Orthodontically induced root resorption: A critical analysis of finite element studies’ input and output

Abstract

Orthodontically induced inflammatory root resorption (OIIRR) constitutes an undesirable risk connected to orthodontic treatment. Finite element analysis (FEA) is a powerful tool to study the risk of OIIRR. However, its efficiency in predicting OIIRR depends on the insertion of the correct inputs and the selection of an output coherent with the clinical failure mechanism. By combining a systematic review with a 3-dimensional FEA, this article discusses which are the implications of using certain periodontal ligament (PDL) properties (linear and nonlinear models) and failure criteria.
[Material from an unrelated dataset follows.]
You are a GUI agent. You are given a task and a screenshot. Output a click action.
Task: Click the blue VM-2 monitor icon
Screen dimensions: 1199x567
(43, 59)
Six orthodontic loading regimes were simulated in a maxillary premolar: pure intrusion, buccal tipping, and their combination applied with either a light (25cN) or a heavy (225cN) force. Three stress parameters in the PDL were compared: von Mises stress, minimum principal stress, and hydrostatic stress (σH). The comparison between linear and nonlinear models showed notable differences in stress distribution patterns and magnitudes. For the nonlinear PDL, none of the light-force models reached the critical compressive hydrostatic stress of 4.7kPa, whereas all the heavy-force models reached it. In addition, the regions of critical compressive σH matched with the regions with resorption craters in clinical studies. In linear models, the σH critical value of 4.7kPa was reached even in the light-force scenario. Only compressive hydrostatic stress in PDL satisfied the requirements to be used as an FEA indicator of OIIRR. However, the requirements were satisfied only when a nonlinear PDL model was considered.